Pain swelled in his chest, the sharp pain of sorrow that often took him unawares. It coursed down his arms and into his fingertips where it rested. There was nowhere else for it to go. If only he could forgive her, he might be free of it.
If only he could forgive himself.
He reached out and took the box of tissues from the cabinet, pulling one out and gently dabbing it on Sally’s lips, and for a second, as her head rolled, she looked at him. He leant forward to kiss her forehead. It was only meant to be a peck, but his lips stayed there, and the box of tissues felt to the floor as his hand slid behind her head.

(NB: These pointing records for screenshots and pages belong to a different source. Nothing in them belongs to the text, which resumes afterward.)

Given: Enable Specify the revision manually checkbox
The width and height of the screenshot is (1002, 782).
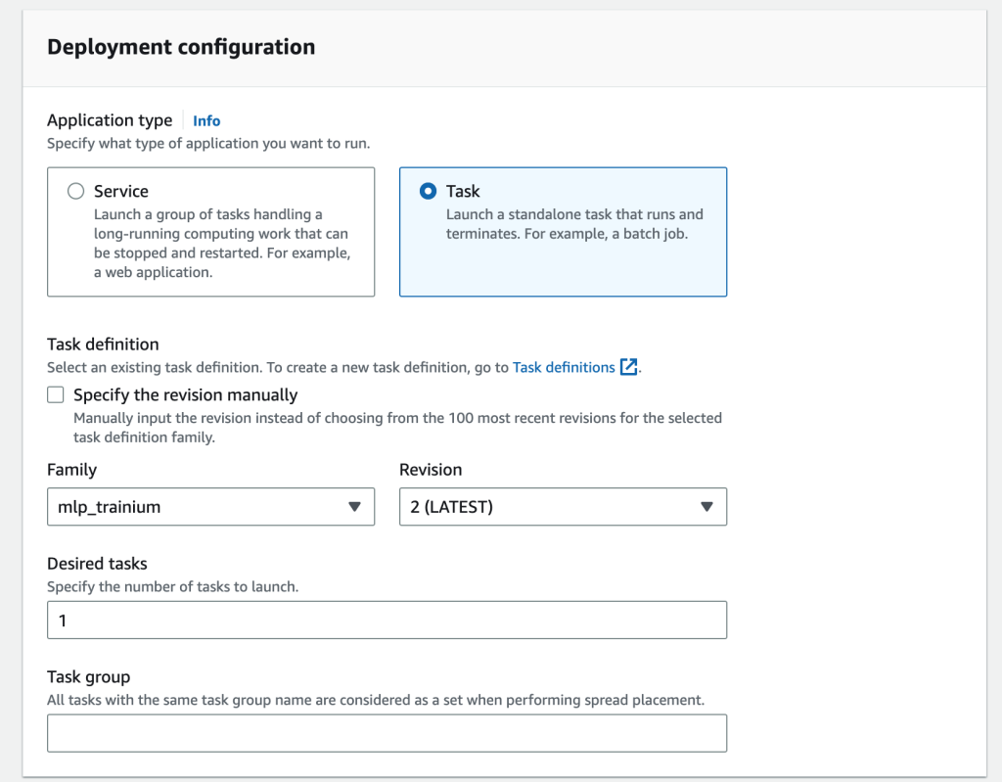Looking at the screenshot, I should [56, 395].
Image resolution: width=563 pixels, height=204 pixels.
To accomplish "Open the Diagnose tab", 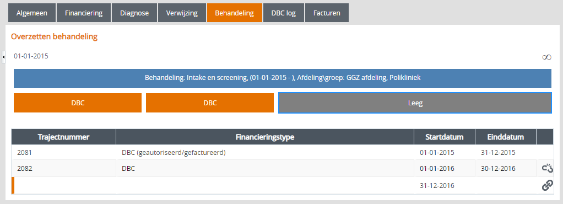I will (134, 13).
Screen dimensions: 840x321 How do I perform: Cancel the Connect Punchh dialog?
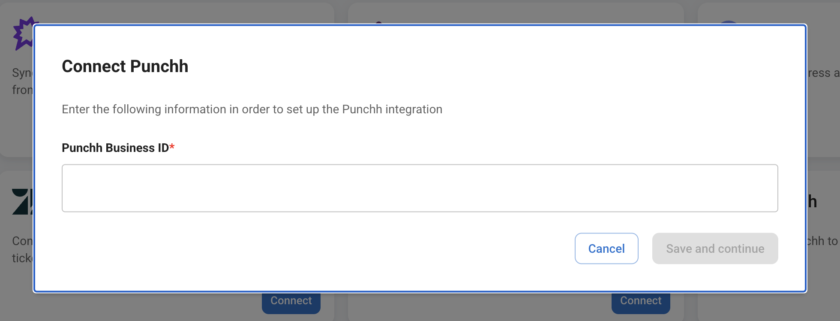tap(606, 248)
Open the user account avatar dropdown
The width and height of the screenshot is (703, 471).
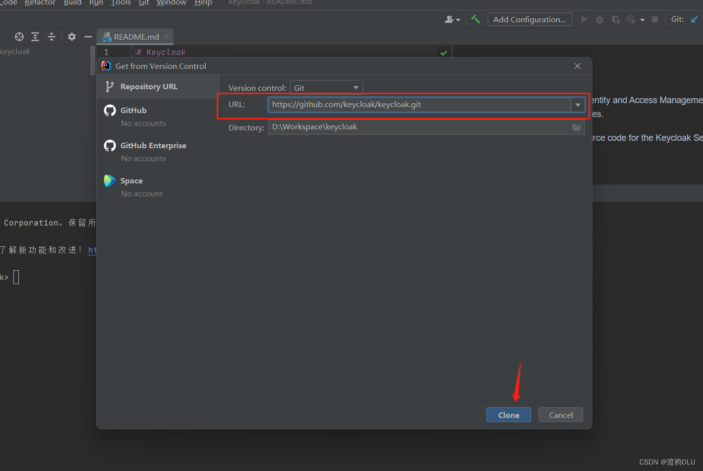(x=452, y=19)
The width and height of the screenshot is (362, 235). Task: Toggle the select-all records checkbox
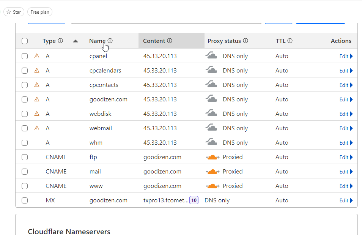pyautogui.click(x=25, y=41)
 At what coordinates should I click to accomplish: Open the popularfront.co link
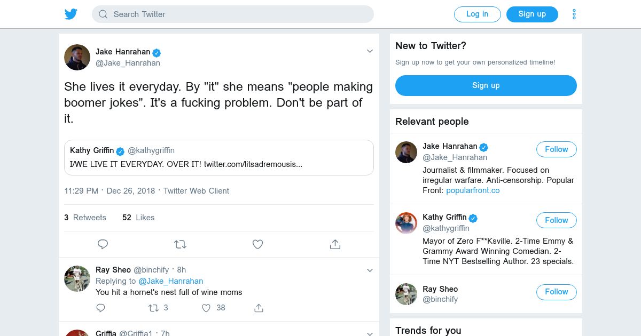(473, 190)
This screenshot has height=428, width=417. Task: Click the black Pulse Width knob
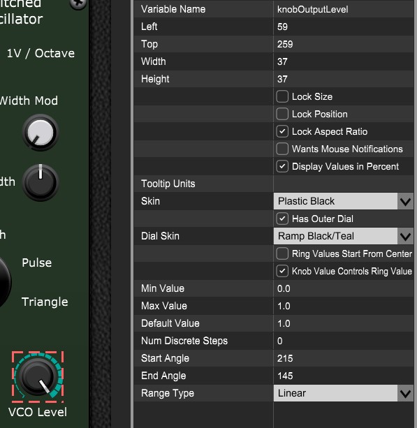tap(41, 182)
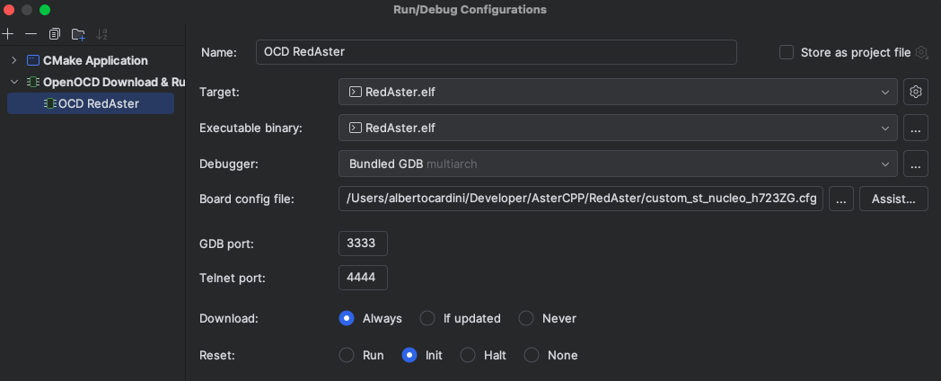Screen dimensions: 941x381
Task: Click the Assist... button
Action: pos(893,199)
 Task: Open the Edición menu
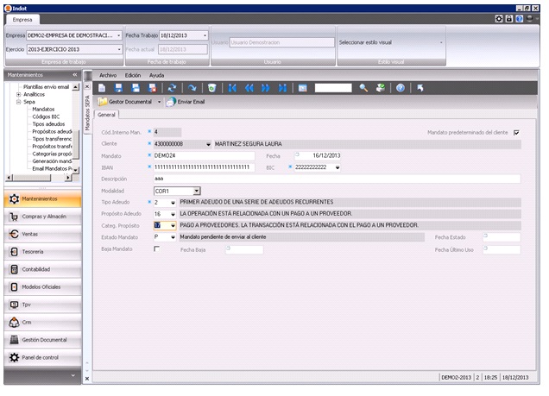133,75
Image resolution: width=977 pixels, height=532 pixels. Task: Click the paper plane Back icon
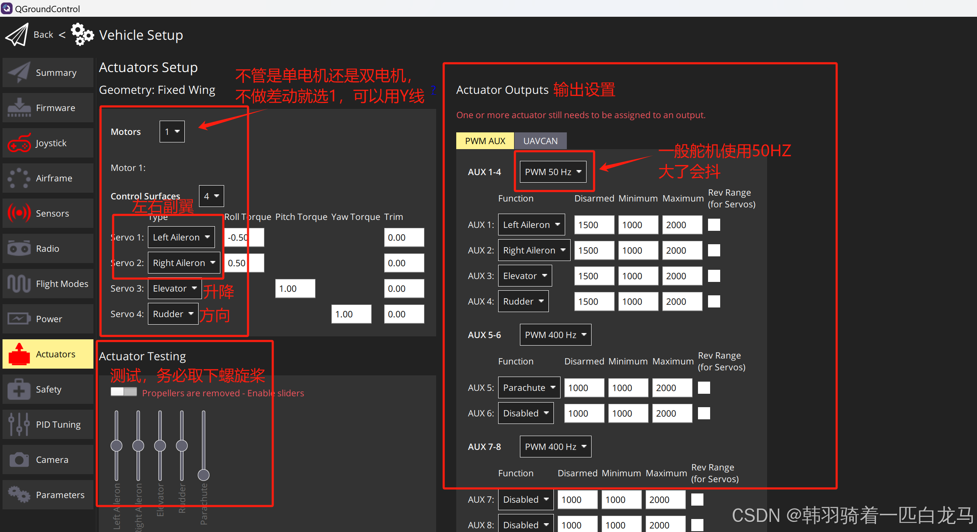[x=17, y=35]
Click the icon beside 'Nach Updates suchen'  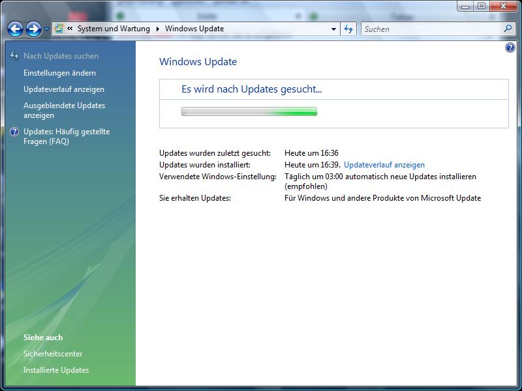click(14, 56)
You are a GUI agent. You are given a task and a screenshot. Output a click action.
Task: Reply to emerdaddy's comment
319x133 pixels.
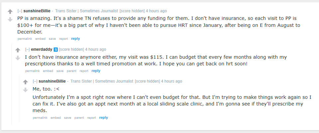[96, 71]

‘Da,’ he heard, and although he tried with every thread of strength he had, his eyes clouded, and a sob wedged in his throat.
He pulled Sally’s head to his chest and drew his arms around her, rocking slowly.
‘I’m sorry,’ he’d whispered, ‘I’m so, so sorry.’
TOMMY
They were there, just as they always were, the rolled shutters of the youth centre a magnet to anyone with spray paint and time on their hands. A beat box thumped out hardcore techno, three lads painting the largest shutter while others tackled the silver bins that lined the back of the building. Hoods up and masks over their faces, they were lost in their art, and Tommy approach
ed them without challenge.
‘Easy, Mobz,’ said Tommy to their leader.
Mobz and Tommy had been in the same class at school – or not as the case may be. They’d skive together, ride their bikes into town to steal from the student’s art shop at the Haymarket. Mobz was a man of few words and he controlled his flock of apprentice graffiti artists with his talent alone.
Tommy stared up at their corrugated canvas. “Crash ‘n’ Burn” read the zig-zag words in yellow, red, and purple, human limbs protruding from the letters, some climbing the red brick, some clinging to the great metal boxes that held the shutters.
‘You look fucked,’ said Mobz.
He did, and he felt it, too. Despite his bath, the sickly stench of the police station still plagued his nostrils. He was tired to the bone, barely an hour of the last few days stress free, his sleep broken, his dreams disturbing. How people lived in constant fear was beyond him. It made him think of battered wives, Holocaust survivors. Prisoners.
Mobz raked his fingers through his straggly beard as he considered the mock-up flyer Tommy had handed over. On his command, the young artists stopped what they were doing and crowded around Tommy’s drawing. They muttered among themselves, following the lines of the alien images with paint-stained fingers. After a few long moments, each of the crew gave Mobz one mechanical nod of the head before walking back to their stations.
‘How much?’ Mobz asked.
‘Cash on the day. Saturday,’ said Tommy. ‘Hundred quid.’
‘Fuck off.’
‘Two,’ said Tommy. ‘And free entry for the crew.’
Mobz drew on a fat joint. ‘Two-fifty.’ It came out as a croak as he exhaled.
Two-fifty, five, a grand. It didn’t matter to Tommy; he didn’t have it. And now going back to Smartie for more money was making him feel sick to his stomach.